> **SUPPLIED TEXT**:
**********
How to enforce either a text response or tool_use, but not both at the same time? #382

AlexVPopov · 2025-09-01T15:51:49Z

AlexVPopov
Sep 1, 2025

Hey folks 👋

TL;DR: Since RubyLLM automatically handles tool invocations, does it make sense for the LLM to ever return a response where content contains both text and tool_use? And is there a way to force the model to return either text or a tool call, but not both?

Context:

Model: claude-sonnet-4-20250514
Tool: ProductRecommender
tool_choice: auto (LLM decides when to invoke the tool)

Example query:

RubyLLM.ask "What do you see on the image?", with: "url-to-image"

Sometimes the response is just text:

"content": [
  {
    "type": "text",
    "text": "I see product X. Do you want a recommendation for a similar product?"
  }
]

Other times, it’s both text and tool_use:

"content": [
  {
    "type": "text",
    "text": "I see product X. Do you want a recommendation for a similar product?"
  },
  {
    "type": "tool_use",
    "id": "toolu_01WuLdB6aVijh3R78jai7eR9",
    "name": "ruby_llm_tools--product_recommender",
    "input": {
      "query": "Product X similar product"
**********
> **ACTIVITY**: Transcribe the section of the RubyLLM forum thread that opens with the words "AlexVPopov · 2025-09-01T15:51:49Z" and closes with "invoke the tool)", without altering any character.

> **MATERIAL PROVIDED**:
**********
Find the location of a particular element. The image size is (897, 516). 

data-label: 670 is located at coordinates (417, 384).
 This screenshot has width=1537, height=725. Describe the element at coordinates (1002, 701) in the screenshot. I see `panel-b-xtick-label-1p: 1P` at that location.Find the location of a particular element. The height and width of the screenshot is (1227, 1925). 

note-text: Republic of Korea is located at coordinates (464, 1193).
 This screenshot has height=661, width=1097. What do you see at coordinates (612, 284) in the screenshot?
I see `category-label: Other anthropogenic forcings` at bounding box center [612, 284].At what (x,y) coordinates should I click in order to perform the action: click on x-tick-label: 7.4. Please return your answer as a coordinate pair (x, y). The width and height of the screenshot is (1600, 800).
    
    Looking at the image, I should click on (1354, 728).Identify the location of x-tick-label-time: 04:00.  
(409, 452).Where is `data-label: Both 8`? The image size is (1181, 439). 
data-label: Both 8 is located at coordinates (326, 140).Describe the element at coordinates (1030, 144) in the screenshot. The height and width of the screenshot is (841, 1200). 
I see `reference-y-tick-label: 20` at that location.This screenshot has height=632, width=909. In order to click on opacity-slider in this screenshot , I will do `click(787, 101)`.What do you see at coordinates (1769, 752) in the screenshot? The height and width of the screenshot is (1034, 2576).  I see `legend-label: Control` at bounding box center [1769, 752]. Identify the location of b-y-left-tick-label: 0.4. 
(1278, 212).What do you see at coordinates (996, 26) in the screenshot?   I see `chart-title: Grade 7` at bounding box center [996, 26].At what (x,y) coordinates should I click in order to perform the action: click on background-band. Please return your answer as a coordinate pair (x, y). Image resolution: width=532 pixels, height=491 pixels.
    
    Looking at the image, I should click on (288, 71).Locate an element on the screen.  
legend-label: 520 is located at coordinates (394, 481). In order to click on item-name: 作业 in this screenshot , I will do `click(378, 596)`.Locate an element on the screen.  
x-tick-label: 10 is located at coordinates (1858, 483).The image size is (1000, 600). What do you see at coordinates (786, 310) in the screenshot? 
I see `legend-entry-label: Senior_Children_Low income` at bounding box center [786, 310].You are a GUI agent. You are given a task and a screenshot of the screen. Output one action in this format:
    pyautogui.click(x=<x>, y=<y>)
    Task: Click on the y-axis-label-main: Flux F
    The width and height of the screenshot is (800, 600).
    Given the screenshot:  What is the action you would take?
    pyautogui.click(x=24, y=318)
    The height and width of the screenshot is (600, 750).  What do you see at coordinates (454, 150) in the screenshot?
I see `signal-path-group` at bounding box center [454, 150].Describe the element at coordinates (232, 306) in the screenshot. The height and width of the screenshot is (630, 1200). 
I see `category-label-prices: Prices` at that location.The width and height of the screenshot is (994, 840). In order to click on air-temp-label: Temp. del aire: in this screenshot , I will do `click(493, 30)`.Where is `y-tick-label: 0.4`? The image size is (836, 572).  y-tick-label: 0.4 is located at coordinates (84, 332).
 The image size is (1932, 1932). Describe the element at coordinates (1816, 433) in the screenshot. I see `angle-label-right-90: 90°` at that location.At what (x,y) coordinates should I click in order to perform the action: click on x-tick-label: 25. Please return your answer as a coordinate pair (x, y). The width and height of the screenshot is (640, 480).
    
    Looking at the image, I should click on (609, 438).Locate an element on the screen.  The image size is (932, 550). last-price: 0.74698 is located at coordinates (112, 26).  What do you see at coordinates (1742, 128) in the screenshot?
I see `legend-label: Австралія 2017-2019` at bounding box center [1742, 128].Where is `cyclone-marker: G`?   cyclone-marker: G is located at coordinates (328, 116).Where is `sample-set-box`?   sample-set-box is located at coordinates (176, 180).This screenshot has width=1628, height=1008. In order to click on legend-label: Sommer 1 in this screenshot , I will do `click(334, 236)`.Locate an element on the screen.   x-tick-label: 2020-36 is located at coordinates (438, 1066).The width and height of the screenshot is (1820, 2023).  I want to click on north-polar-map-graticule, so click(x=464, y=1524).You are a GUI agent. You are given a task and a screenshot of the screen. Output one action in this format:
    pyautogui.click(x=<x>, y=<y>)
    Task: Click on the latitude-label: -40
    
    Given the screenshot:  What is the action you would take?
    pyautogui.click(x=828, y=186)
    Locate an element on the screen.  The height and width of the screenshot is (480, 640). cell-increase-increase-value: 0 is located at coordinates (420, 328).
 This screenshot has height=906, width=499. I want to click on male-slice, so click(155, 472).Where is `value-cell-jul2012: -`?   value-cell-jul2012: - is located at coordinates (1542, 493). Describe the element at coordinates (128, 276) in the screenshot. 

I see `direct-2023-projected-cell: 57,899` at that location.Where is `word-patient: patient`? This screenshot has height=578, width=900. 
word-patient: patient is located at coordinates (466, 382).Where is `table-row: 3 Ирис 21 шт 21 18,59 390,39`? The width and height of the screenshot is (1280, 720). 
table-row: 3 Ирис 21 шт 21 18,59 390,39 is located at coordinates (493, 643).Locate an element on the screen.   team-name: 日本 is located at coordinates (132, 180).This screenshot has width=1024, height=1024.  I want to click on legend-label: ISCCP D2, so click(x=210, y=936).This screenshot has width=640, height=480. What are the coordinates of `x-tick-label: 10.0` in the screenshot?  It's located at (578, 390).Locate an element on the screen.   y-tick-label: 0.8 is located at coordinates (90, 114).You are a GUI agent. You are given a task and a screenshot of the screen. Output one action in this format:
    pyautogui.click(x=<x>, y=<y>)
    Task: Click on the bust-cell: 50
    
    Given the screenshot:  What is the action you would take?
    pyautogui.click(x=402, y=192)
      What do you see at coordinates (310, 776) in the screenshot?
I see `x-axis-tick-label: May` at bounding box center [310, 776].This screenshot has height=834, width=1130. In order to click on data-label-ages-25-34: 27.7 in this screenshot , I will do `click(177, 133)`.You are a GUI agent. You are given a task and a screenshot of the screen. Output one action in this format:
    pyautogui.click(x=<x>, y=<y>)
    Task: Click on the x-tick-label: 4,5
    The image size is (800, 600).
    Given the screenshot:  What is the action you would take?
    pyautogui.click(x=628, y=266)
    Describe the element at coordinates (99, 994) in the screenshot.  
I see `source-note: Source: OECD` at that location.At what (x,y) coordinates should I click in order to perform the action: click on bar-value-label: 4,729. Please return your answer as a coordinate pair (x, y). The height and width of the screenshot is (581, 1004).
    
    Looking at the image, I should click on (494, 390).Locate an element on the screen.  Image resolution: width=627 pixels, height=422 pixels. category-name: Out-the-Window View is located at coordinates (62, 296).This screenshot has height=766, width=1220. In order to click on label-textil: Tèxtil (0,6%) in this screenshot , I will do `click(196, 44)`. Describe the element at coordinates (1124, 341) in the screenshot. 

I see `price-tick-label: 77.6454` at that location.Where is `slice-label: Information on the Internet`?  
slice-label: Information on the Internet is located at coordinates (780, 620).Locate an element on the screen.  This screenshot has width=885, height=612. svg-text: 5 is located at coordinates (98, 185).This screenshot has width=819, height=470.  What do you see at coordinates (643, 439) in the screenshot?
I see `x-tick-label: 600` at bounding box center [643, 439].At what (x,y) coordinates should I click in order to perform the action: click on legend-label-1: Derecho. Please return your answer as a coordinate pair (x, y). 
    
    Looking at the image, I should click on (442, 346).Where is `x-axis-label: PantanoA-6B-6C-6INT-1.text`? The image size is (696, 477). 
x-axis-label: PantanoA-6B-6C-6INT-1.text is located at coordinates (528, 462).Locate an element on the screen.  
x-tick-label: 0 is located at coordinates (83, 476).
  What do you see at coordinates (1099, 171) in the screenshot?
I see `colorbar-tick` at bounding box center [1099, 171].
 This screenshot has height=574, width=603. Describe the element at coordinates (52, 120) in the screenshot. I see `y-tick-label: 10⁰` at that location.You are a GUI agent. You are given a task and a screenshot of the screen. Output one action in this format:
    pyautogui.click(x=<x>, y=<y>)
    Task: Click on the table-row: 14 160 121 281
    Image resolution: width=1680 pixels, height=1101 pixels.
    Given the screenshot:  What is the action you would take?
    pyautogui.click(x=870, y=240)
**********
> **REPLY TO THE TASK**:
AlexVPopov · 2025-09-01T15:51:49Z

AlexVPopov
Sep 1, 2025

Hey folks 👋

TL;DR: Since RubyLLM automatically handles tool invocations, does it make sense for the LLM to ever return a response where content contains both text and tool_use? And is there a way to force the model to return either text or a tool call, but not both?

Context:

Model: claude-sonnet-4-20250514
Tool: ProductRecommender
tool_choice: auto (LLM decides when to invoke the tool)